→ **Problem requirements**:
Reproduce each of the entries below word for word, leaving out the pictures.

→ **Recorded data**:
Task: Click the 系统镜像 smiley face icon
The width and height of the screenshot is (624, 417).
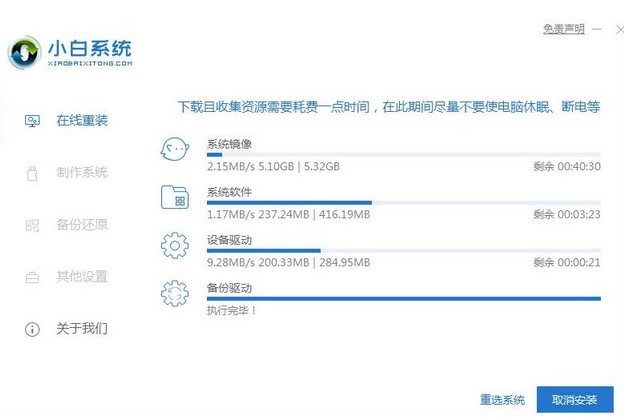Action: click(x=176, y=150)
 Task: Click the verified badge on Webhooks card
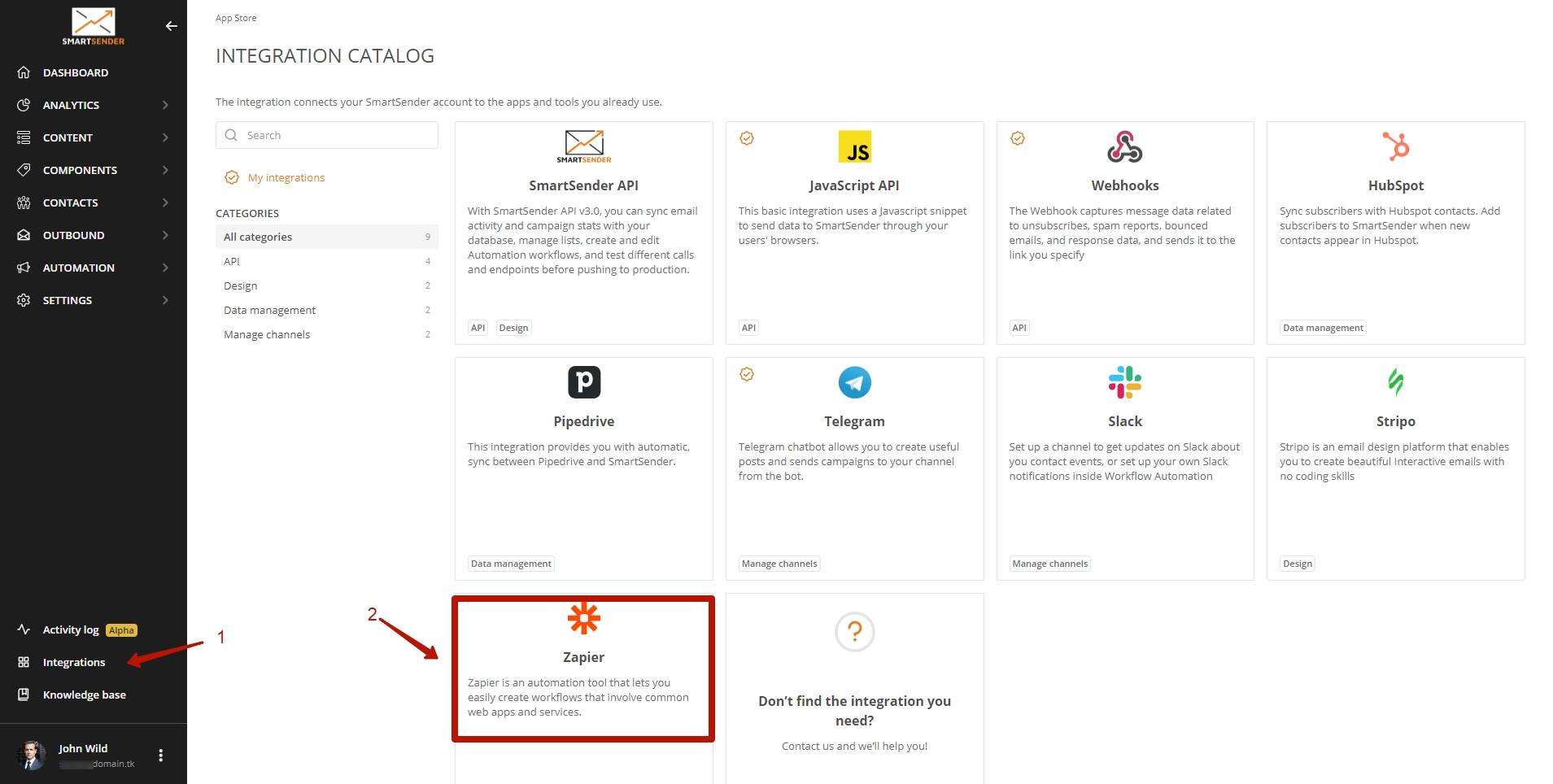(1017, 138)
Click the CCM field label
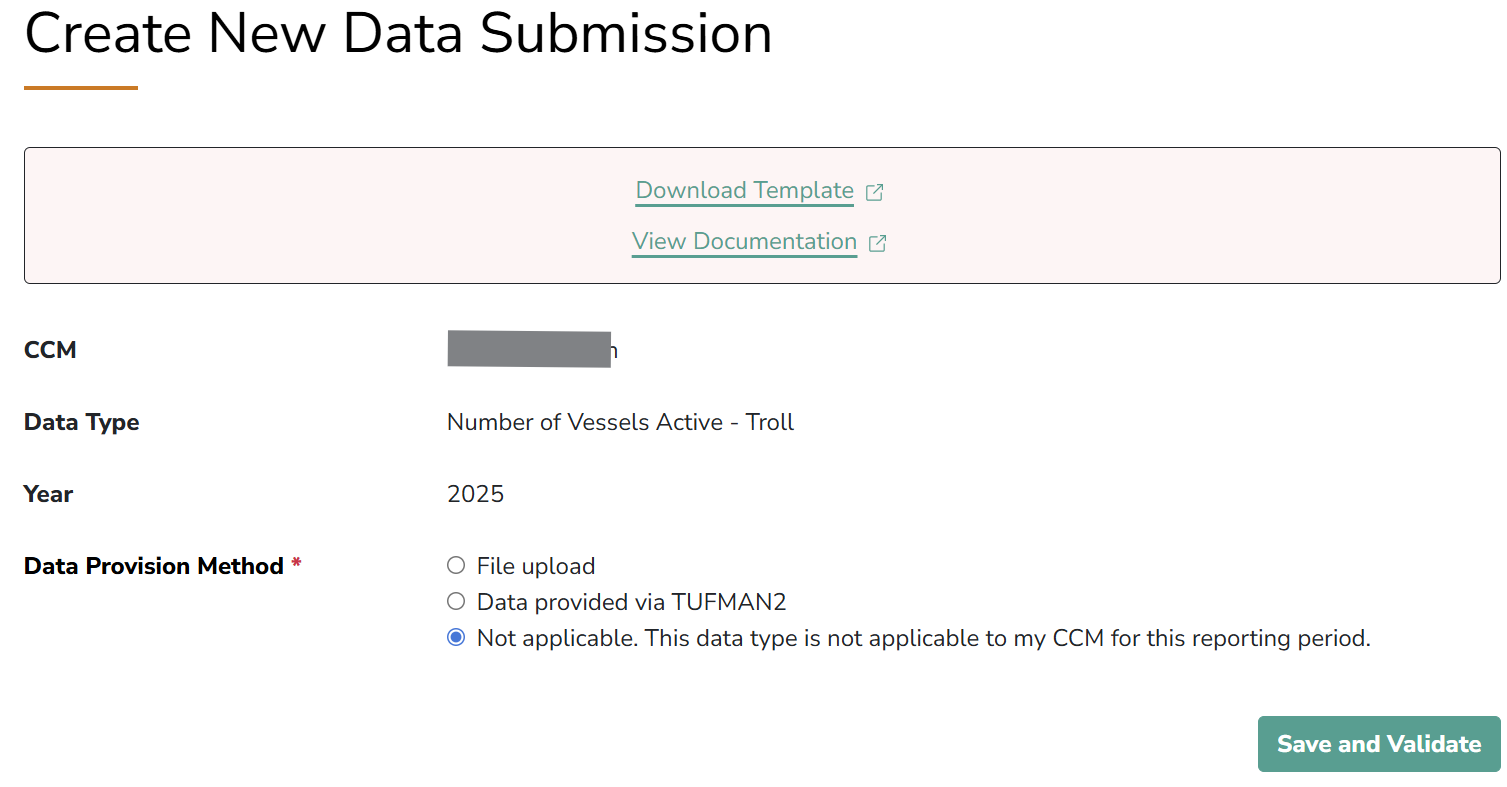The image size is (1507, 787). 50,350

→ **Written solution**:
Task: Click the 系统镜像 smiley face icon
The width and height of the screenshot is (624, 417).
Action: click(x=176, y=150)
 Task: Click the verified badge on Webhooks card
(1017, 138)
Click the CCM field label
The image size is (1507, 787). 50,350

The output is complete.